One of the reasons why curl can be slow is that it appends header "Expect: 100-continue". Try this fix:
<?php
$headers = array(
"Expect:",
// more headers here
);
curl_setopt($ch, CURLOPT_HTTPHEADER, $headers);
?>
Fixed bugs in the function posted earlier (better javascript redirect following and now supports HTTPS)
<?php
/*==================================
Get url content and response headers (given a url, follows all redirections on it and returned content and response headers of final url)
@return array[0] content
array[1] array of response headers
==================================*/
function get_url( $url, $javascript_loop = 0, $timeout = 5 )
{
$url = str_replace( "&", "&", urldecode(trim($url)) );
$cookie = tempnam ("/tmp", "CURLCOOKIE");
$ch = curl_init();
curl_setopt( $ch, CURLOPT_USERAGENT, "Mozilla/5.0 (Windows; U; Windows NT 5.1; rv:1.7.3) Gecko/20041001 Firefox/0.10.1" );
curl_setopt( $ch, CURLOPT_URL, $url );
curl_setopt( $ch, CURLOPT_COOKIEJAR, $cookie );
curl_setopt( $ch, CURLOPT_FOLLOWLOCATION, true );
curl_setopt( $ch, CURLOPT_ENCODING, "" );
curl_setopt( $ch, CURLOPT_RETURNTRANSFER, true );
curl_setopt( $ch, CURLOPT_AUTOREFERER, true );
curl_setopt( $ch, CURLOPT_SSL_VERIFYPEER, false ); # required for https urls
curl_setopt( $ch, CURLOPT_CONNECTTIMEOUT, $timeout );
curl_setopt( $ch, CURLOPT_TIMEOUT, $timeout );
curl_setopt( $ch, CURLOPT_MAXREDIRS, 10 );
$content = curl_exec( $ch );
$response = curl_getinfo( $ch );
curl_close ( $ch );
if ($response['http_code'] == 301 || $response['http_code'] == 302)
{
ini_set("user_agent", "Mozilla/5.0 (Windows; U; Windows NT 5.1; rv:1.7.3) Gecko/20041001 Firefox/0.10.1");
if ( $headers = get_headers($response['url']) )
{
foreach( $headers as $value )
{
if ( substr( strtolower($value), 0, 9 ) == "location:" )
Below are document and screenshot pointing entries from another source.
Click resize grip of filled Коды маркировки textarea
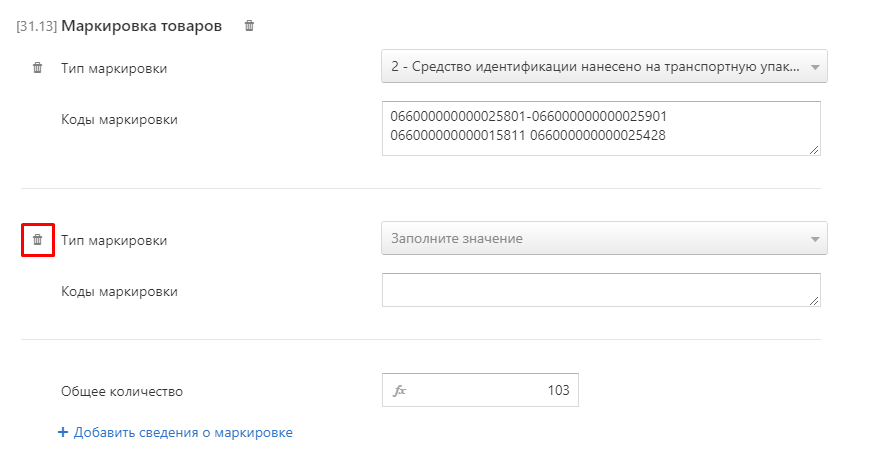 pos(814,150)
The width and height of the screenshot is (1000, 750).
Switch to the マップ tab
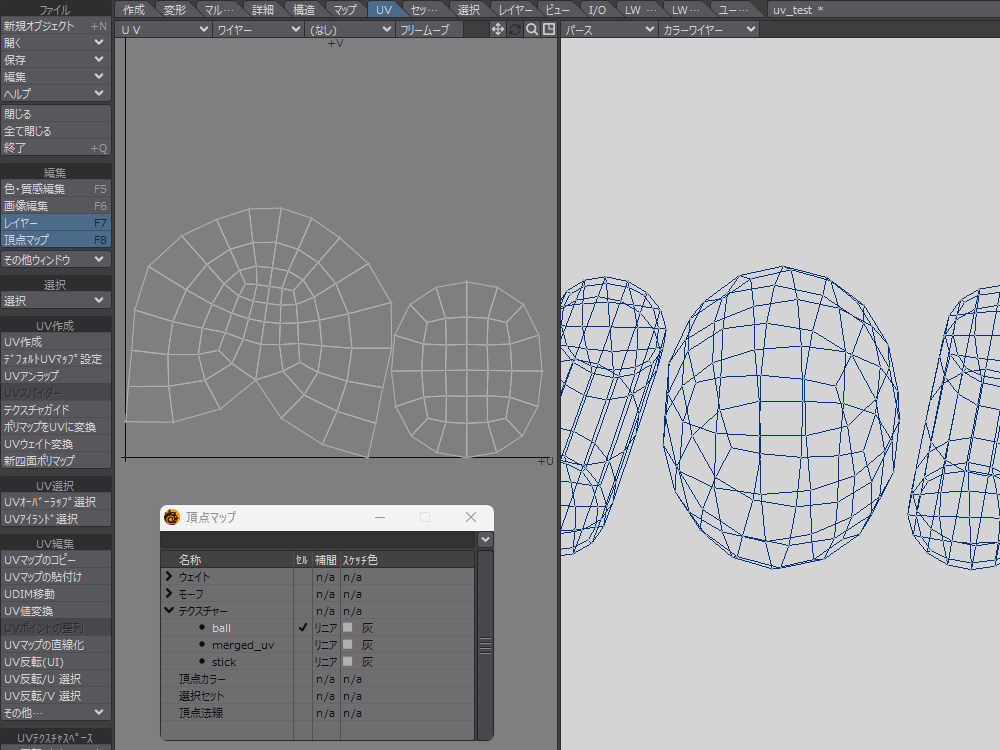(345, 10)
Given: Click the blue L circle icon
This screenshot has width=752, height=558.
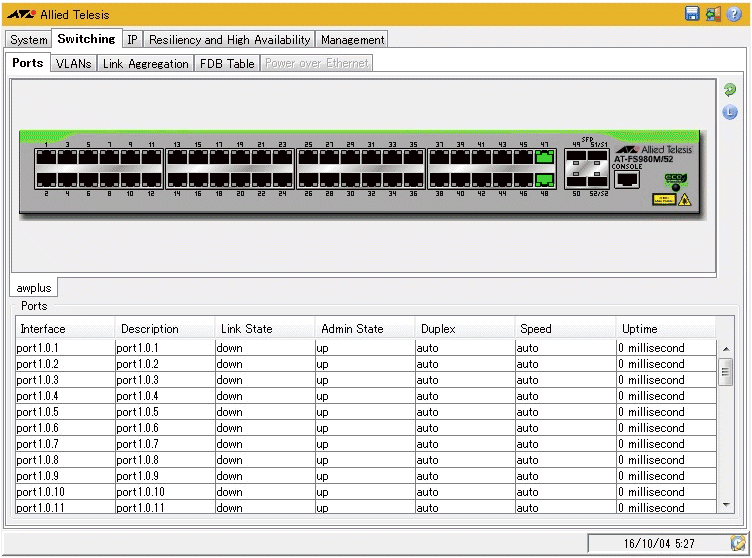Looking at the screenshot, I should (730, 112).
return get_url( trim( substr( $value, 9, strlen($value) ) ) );
}
}
}
if ( ( preg_match("/>[[:space:]]+window\.location\.replace\('(.*)'\)/i", $content, $value) || preg_match("/>[[:space:]]+window\.location\=\"(.*)\"/i", $content, $value) ) &&
$javascript_loop < 5
)
{
return get_url( $value[1], $javascript_loop+1 );
}
else
{
return array( $content, $response );
}
}
?>
To follow ALL redirects using CURL brings up a lot of special cases. Here's a function that takes everything into account (even javascript redirects)
<?php
function get_final_url( $url, $timeout = 5 )
{
$url = str_replace( "&", "&", urldecode(trim($url)) );
$cookie = tempnam ("/tmp", "CURLCOOKIE");
$ch = curl_init();
curl_setopt( $ch, CURLOPT_USERAGENT, "Mozilla/5.0 (Windows; U; Windows NT 5.1; rv:1.7.3) Gecko/20041001 Firefox/0.10.1" );
curl_setopt( $ch, CURLOPT_URL, $url );
curl_setopt( $ch, CURLOPT_COOKIEJAR, $cookie );
curl_setopt( $ch, CURLOPT_FOLLOWLOCATION, true );
curl_setopt( $ch, CURLOPT_ENCODING, "" );
curl_setopt( $ch, CURLOPT_RETURNTRANSFER, true );
curl_setopt( $ch, CURLOPT_AUTOREFERER, true );
curl_setopt( $ch, CURLOPT_CONNECTTIMEOUT, $timeout );
curl_setopt( $ch, CURLOPT_TIMEOUT, $timeout );
curl_setopt( $ch, CURLOPT_MAXREDIRS, 10 );
$content = curl_exec( $ch );
$response = curl_getinfo( $ch );
curl_close ( $ch );
if ($response['http_code'] == 301 || $response['http_code'] == 302)
{
ini_set("user_agent", "Mozilla/5.0 (Windows; U; Windows NT 5.1; rv:1.7.3) Gecko/20041001 Firefox/0.10.1");
$headers = get_headers($response['url']);
$location = "";
foreach( $headers as $value )
{
if ( substr( strtolower($value), 0, 9 ) == "location:" )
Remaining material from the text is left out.